#### Fragmento del texto
========

Platón en Siracusa (2)

   Platón nunca se hizo ilusiones acerca de la naturaleza tiránica del gobierno de Siracusa ni de la naturaleza del tirano. Al recordar los motivos que le condujeron por primera vez a Siracusa, Platón no nos habla de las posibilidades que se abrían ante sí, ni de los riesgos que un filósofo corre al entrar en un campo que no es el suyo. Recordemos, Platón aún no ha publicado ningún tratado de política. No se siente comprometido, pues, con una opción política que (aún) no ha hecho pública. Se siente comprometido con Dión, a quien convenció de las ventajas de perseguir la virtud tanto privada como pública. Por tanto, no teme que lo acusen de sabio encerrado en su torre de marfil, teme que lo acusen de charlatán de feria. Semejante temor al qué dirán, es, sin duda, algo que debiera preocuparle al hombre llamado Platón o, mejor dicho, Aristocles, pues éste era su nombre real. A Platón, al filósofo, el qué dirán debe traerle sin cuidado. Aristocles basa, pues, su decisión de llevar a Platón a Siracusa en el agradecimiento a la hospitalidad recibida por parte de Dión. Filosóficamente, Platón es incapaz de hallar motivos para acudir a las demandas de Dionisio y Dión. Resulta fácil de entender por qué filosóficamente no había motivo alguno para llevar a Platón a Siracusa si proseguimos con su relato de lo que ocurrió cuando llegó allí.

========

#### Instrucciones
a. Traduzca al inglés la siguiente oración del fragmento sobre Platón en Siracusa: «Platón nunca se hizo ilusiones acerca de la naturaleza tiránica del gobierno de Siracusa ni de la naturaleza del tirano.»
b. Indique si cada afirmación concuerda con el fragmento sobre Platón en Siracusa. Responda sí o no y cite literalmente las palabras del fragmento que lo deciden.
(i) Platón ya había publicado un tratado de política.
(ii) El nombre real de Platón era Aristocles.
(iii) Platón teme que lo acusen de charlatán de feria.

========

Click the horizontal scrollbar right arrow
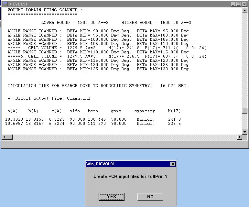This screenshot has width=249, height=207. coord(240,137)
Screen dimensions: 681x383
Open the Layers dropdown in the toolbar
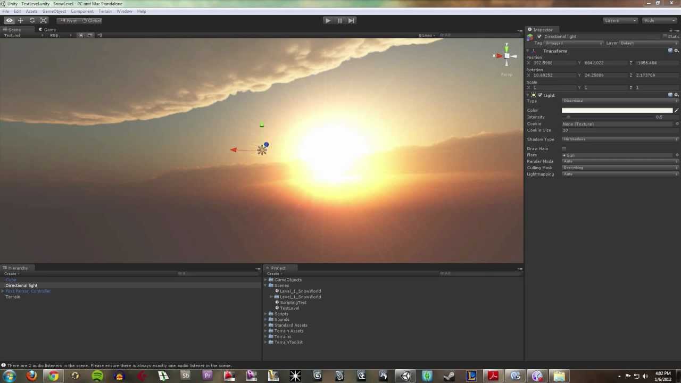coord(620,21)
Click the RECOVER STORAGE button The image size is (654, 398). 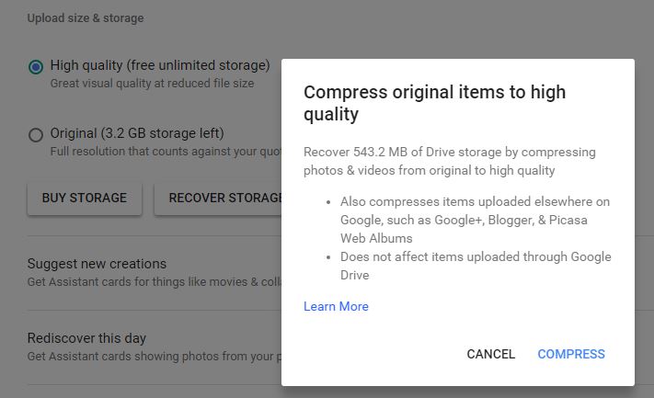218,198
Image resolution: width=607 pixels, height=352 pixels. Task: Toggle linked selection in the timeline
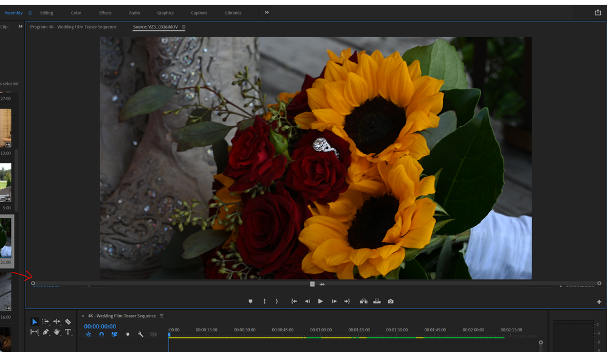(114, 334)
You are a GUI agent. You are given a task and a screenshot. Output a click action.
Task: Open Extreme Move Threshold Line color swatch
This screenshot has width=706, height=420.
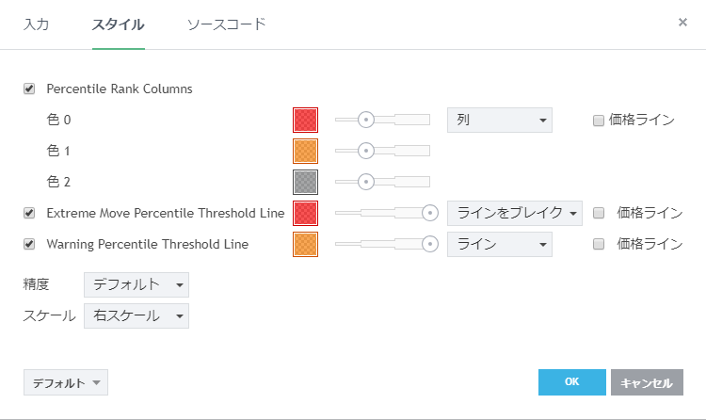pos(306,213)
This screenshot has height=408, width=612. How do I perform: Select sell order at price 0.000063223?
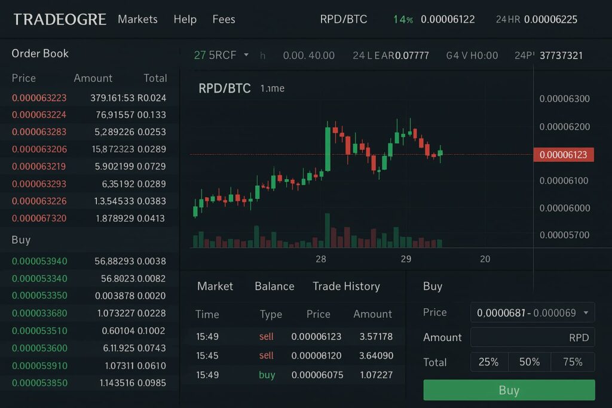(39, 97)
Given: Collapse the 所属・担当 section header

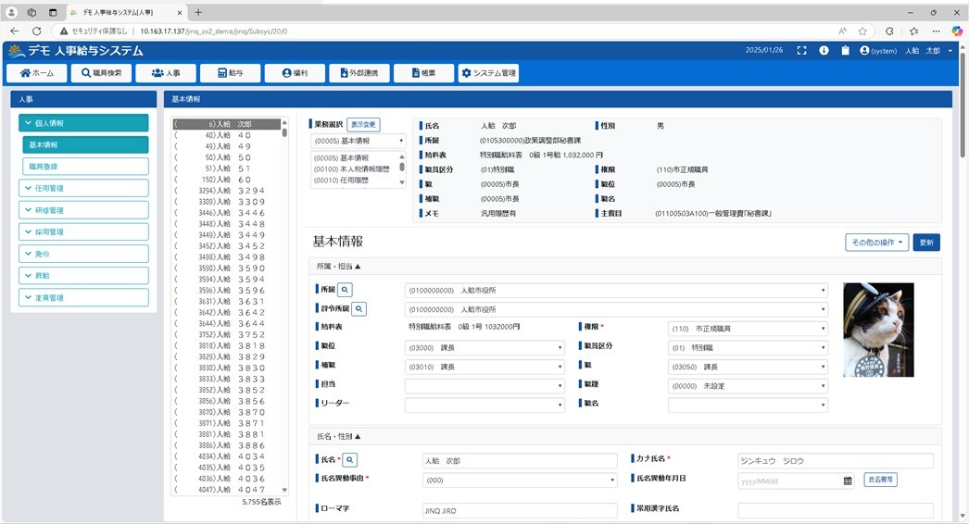Looking at the screenshot, I should [x=339, y=267].
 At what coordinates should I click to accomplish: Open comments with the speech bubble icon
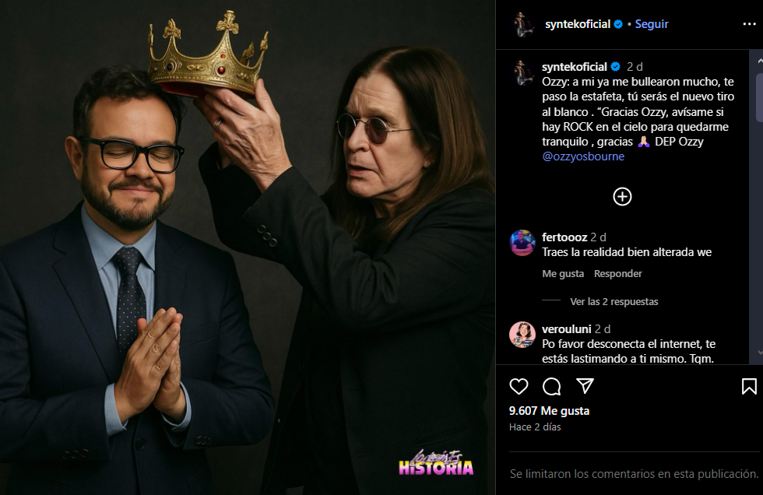(x=552, y=387)
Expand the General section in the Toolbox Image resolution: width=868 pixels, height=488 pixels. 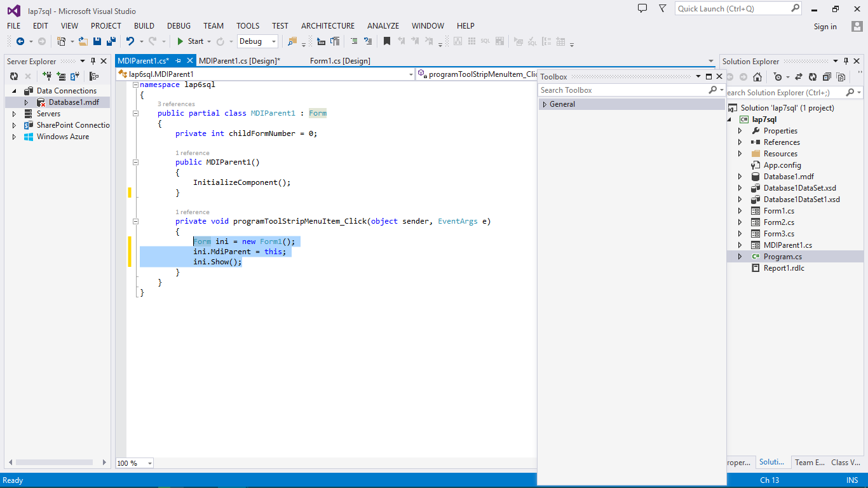point(545,103)
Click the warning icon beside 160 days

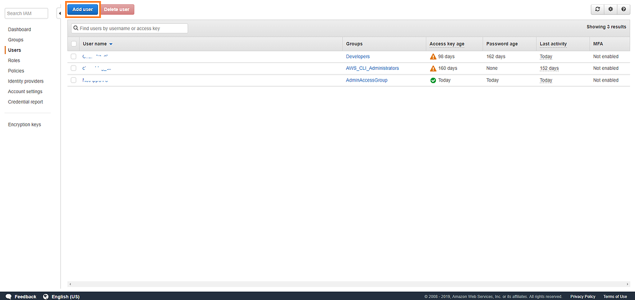point(433,68)
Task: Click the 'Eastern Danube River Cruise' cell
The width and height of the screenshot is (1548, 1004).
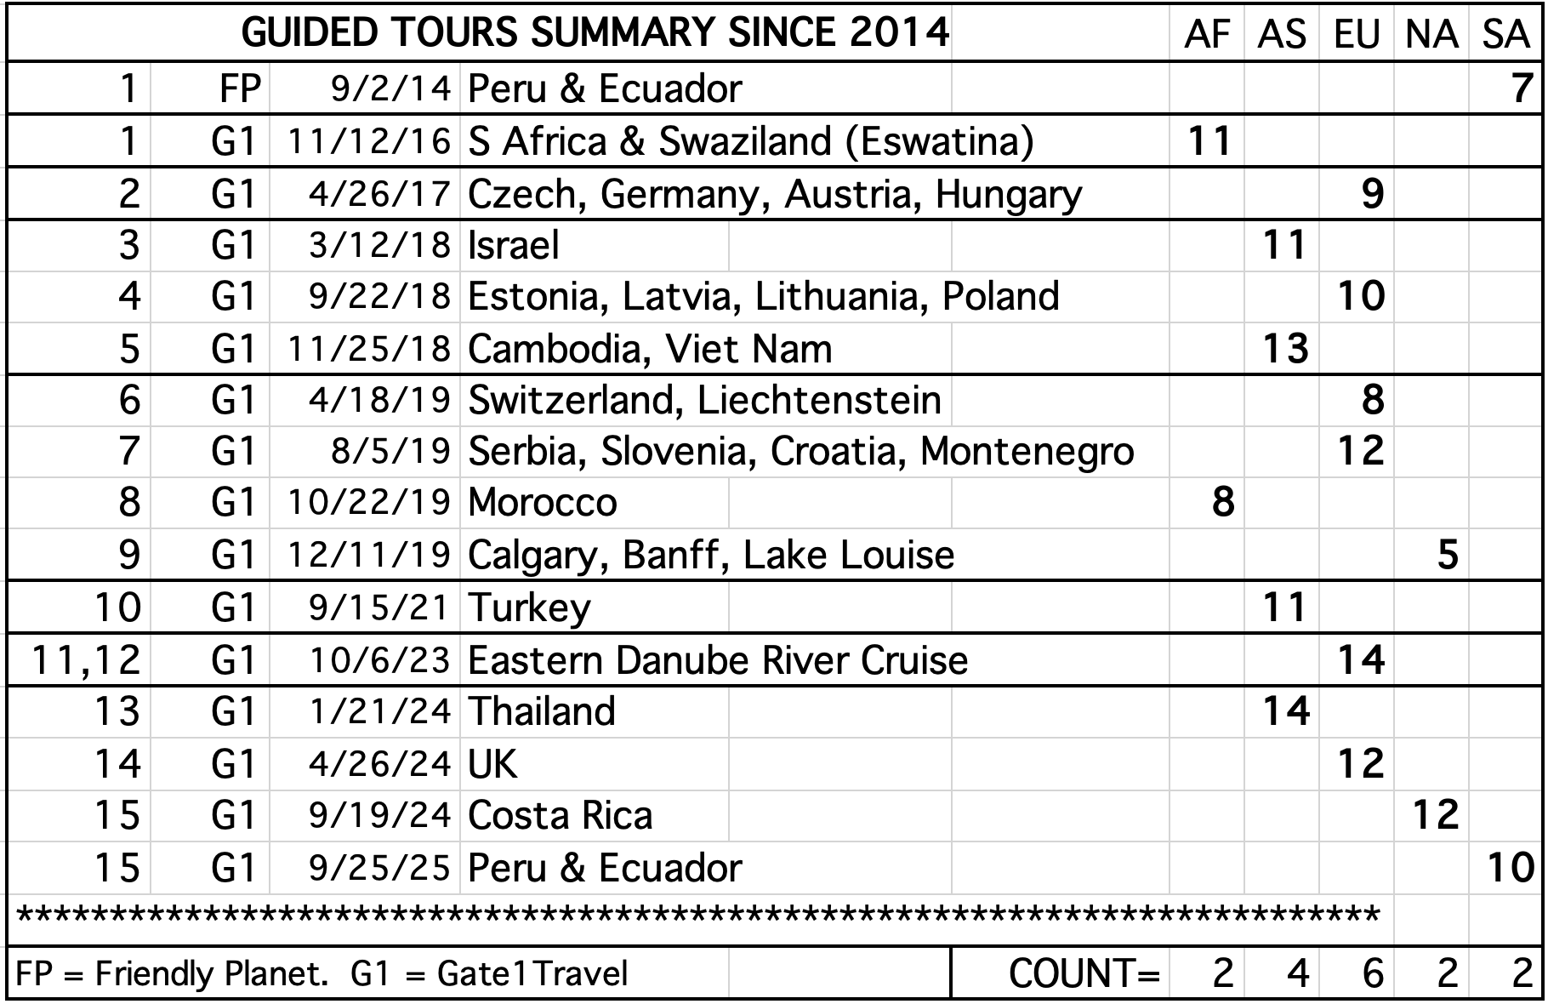Action: 718,660
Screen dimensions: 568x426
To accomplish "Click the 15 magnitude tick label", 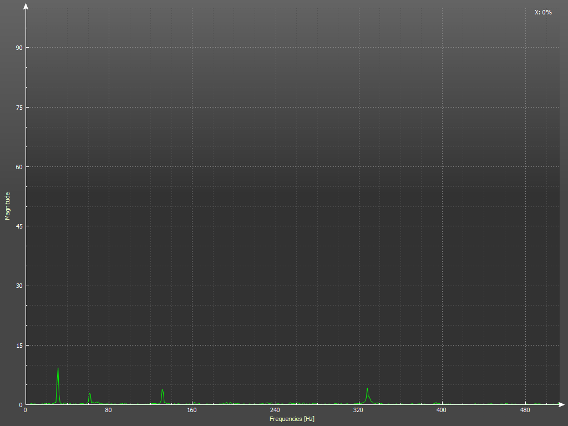I will point(19,346).
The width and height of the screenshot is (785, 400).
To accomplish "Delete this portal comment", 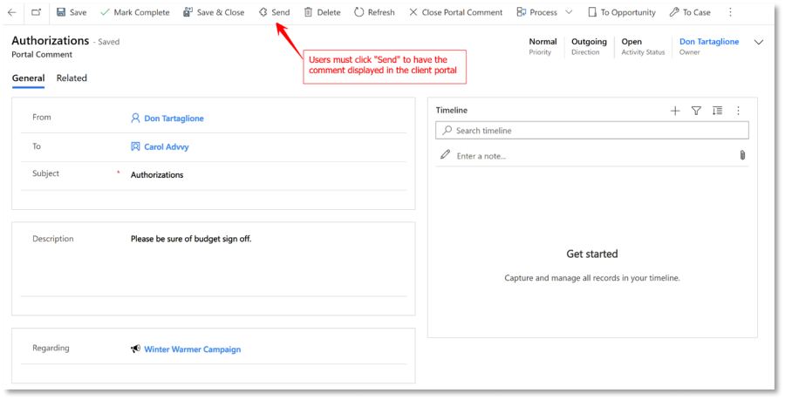I will pyautogui.click(x=322, y=12).
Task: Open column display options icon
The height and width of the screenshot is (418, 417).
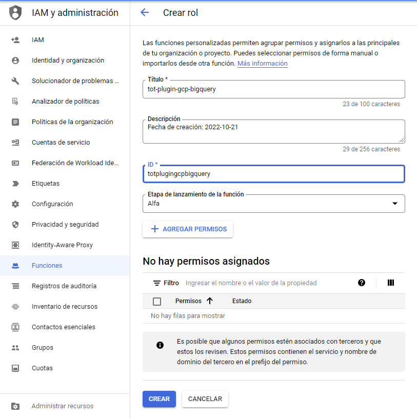Action: pos(391,283)

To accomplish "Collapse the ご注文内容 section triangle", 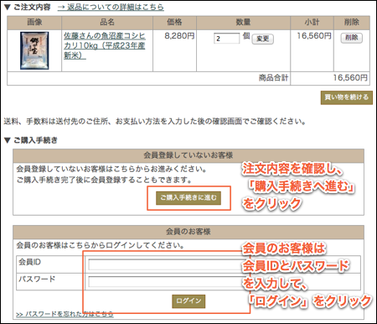I will 8,8.
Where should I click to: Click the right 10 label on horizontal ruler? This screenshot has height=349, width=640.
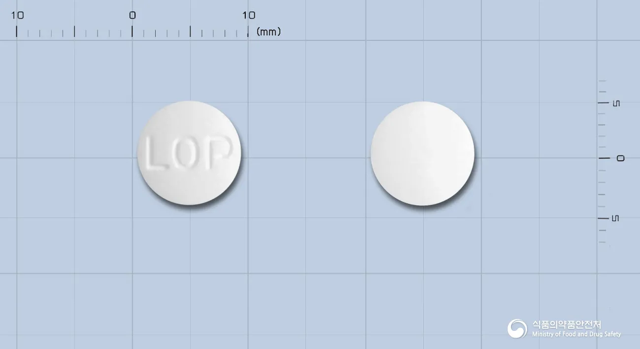coord(249,15)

========

#### Respuestas
a. Plato never had any illusions about the tyrannical nature of the government of Syracuse or about the nature of the tyrant.

b.
(i) No: «Platón aún no ha publicado ningún tratado de política».
(ii) Sí: «Aristocles, pues éste era su nombre real».
(iii) Sí: «teme que lo acusen de charlatán de feria».